WRITTEN REQUEST 1 → Present the entries below as a Markdown table with the columns Row and Entry line, numbering each row and leaving out blank lines. Start at the first line of the entries and stop after the line that contains "Describe the element at coordinates (1956, 799)".

SOURCE →
========================

My personal favorite was an all too short, bitter romance novel-like encounter with a tall and handsome mysterious stranger with wonderful artwork by Jeremy Bastian. Tink, however, does not stop there: as she is questioned by other guild members to determine who she really is, she leaps off the cliff to the truly absurd. You can almost feel the gears in Vork’s head turning as he attempts to process the yarn that she spins. I did appreciate that her back story was always tailored to the specific character she was interacting with. Of course, in the “not a surprise” column, Bladezz was given a signal panel page to explain and bought it with little self reflection.
TINK was overall a success as it reflected genuine glimpses of the characters, and allowed us to learn at little bit about her. TINK remains the enigma, but as a fan I would have been disappointed if she was revealed here and not in later seasons of THE GUILD.
Next up is the always obnoxious Bladezz and the origins of Finn Smulders, teen model extraordinaire.
ULTIMATE AVENGERS VS NEW ULTIMATES #2Writer: Mark Millar
Art: Leinil Francis Yu, Stephen Segovia, Gerry Alanguilen
Publisher: Ultimate Marvel Comics
Reviewer: Henry Higgins is My Homeboy
Different side of things.
After the events of the last part, it's nice to see the story take a surprising turn. While the book itself in terms of scripting and even art can feel lacking at times, it is going in an interesting direction as we get ever closer to the end of the road.

========================

DATA PROVIDED →
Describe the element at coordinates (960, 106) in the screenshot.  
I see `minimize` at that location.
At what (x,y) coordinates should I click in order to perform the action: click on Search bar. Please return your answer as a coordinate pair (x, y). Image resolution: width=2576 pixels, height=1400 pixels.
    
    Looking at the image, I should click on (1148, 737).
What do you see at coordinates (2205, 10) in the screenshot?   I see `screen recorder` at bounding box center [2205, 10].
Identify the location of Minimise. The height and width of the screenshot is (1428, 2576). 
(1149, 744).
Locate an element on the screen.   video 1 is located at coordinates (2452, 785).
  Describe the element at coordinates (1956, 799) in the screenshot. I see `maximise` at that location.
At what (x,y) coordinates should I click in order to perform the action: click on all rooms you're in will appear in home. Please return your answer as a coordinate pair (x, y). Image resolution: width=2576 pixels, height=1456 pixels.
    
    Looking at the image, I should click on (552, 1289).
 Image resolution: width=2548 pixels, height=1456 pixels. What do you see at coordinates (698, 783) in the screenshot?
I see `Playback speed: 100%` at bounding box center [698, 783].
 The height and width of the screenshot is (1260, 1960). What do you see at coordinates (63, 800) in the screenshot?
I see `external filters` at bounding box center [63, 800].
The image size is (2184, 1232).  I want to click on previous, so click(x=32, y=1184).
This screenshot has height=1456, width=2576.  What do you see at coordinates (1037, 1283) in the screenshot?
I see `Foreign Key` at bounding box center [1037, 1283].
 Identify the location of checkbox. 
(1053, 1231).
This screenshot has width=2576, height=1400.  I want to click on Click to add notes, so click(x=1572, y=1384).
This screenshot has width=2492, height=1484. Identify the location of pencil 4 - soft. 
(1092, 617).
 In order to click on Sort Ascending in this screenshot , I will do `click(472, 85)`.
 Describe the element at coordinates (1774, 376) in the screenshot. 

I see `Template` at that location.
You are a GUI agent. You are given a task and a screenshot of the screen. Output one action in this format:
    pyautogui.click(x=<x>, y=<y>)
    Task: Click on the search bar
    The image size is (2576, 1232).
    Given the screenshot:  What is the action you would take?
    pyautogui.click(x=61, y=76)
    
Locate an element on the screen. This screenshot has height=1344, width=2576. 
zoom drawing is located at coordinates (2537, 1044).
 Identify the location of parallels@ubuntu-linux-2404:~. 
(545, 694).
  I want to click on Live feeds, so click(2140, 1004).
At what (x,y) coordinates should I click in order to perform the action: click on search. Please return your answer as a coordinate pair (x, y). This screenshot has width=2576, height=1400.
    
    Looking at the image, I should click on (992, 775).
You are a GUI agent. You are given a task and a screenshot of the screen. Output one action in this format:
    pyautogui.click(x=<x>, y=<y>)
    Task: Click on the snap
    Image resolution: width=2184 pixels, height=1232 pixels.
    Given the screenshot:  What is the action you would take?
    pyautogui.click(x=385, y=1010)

========================

WRITTEN REQUEST 2 → Write the next part of the comic book reviews, picking up right after their last sentence.

EXERCISE RESULT 1 →
| Row | Entry line |
|---|---|
| 1 | Describe the element at coordinates (960, 106) in the screenshot.   |
| 2 | I see `minimize` at that location. |
| 3 | At what (x,y) coordinates should I click in order to perform the action: click on Search bar. Please return your answer as a coordinate pair (x, y). Image resolution: width=2576 pixels, height=1400 pixels. |
| 4 |     Looking at the image, I should click on (1148, 737). |
| 5 | What do you see at coordinates (2205, 10) in the screenshot?   I see `screen recorder` at bounding box center [2205, 10]. |
| 6 | Identify the location of Minimise. The height and width of the screenshot is (1428, 2576).  |
| 7 | (1149, 744). |
| 8 | Locate an element on the screen.   video 1 is located at coordinates (2452, 785). |
| 9 |   Describe the element at coordinates (1956, 799) in the screenshot. I see `maximise` at that location. |

EXERCISE RESULT 2 →
Writing: (3/5) After the previous issue focused instead on the ULTIMATES, it's good to see the Avengers and some development for them. The team Fury recruits (who, by the way, is written well here--he sounds like Fury from the ULTIMATES, which is surprisingly rare as of late) is introduced in nice little scenes. Punisher's scene is predictable, but not terrible. It falls in line with the Ultimate version of the character. Blade's recruitment is similar; it sort of just happens. It's easy to guess what happens next, but it works. Ultimate Hawkeye is still Ultimate Hawkeye, and all that entails. The team works with an interesting dynamic, and it's always nice to see Fury take charge of a team on the field. The true villain is interesting and it's nice to see it's someone we've met before, and not just some random mook. It could have gone with a bit more explanation though. It took me a bit to realize that yes, we have seen him, and not too far back at that. The impact shockwaves are a nice touch, and the eventual arrival of Blade is brilliant. His hypnosis scene is well done on a lot of levels. The eventual reveal of who is the real big bad is a great little twist, and a good moment. Where the issue falls apart is dialogue. Much of it feels stilted (save for Fury and at times, Blade). The banter doesn't feel much like banter, and some of the characters talk a bit inconsistently (i.e., Punisher’s list of demands doesn't all sound former marine). The issue suffers from some problems here and there, and it distracts a fair bit from the overall quality of the comic.
Art: (4/5) Lu and Segovia turn out an impressive issue in regards to the art in this issue. The two play off one another well, and there are some very impressive visual things in this month’s part. The designs of Blade are good and consistent, all of them staying clear in character. Fury and Punisher look great, and Hawkeye is, for the most part, just as good. The definite highlight of the issue artistically speaking is the fight between War Machine and the proto Huk. It's fast paced, actually feels brutal, and is one of the better one on ones the Ultimate universe has had in a while. If the issue has any weaknesses artistically, it comes from Yu's only real flaw, in that some of his facial reactions don't work overall. But the issue looks great.
Best Moment: Proto Hulk vs. War Machine.
Worst Moment: Punisher's reintroduction.
Overall: (4/5) A solid issue, with some good set ups for the future. Also, I swear to god, if Spider-Man is in fact killed, I will kill a man.
Advance Review: In stores next week!
NEONOMICON #4Writer: Alan Moore
Art: Jacen Burrows
Publisher: Avatar Press
Reviewer: Ambush Bug
I always am a little tentative to crack open an Avatar comic in fear of what I’m about to experience. I love it that the company has that effect on me. Bloodshed, bizarre sex, twisted themes…you just never know what kind of depraved stuff you’re going see. Though this issue pales in comparison to the last two issues of this series, NEONOMICON #4 wraps the entire arc up in an expertly crafted bow.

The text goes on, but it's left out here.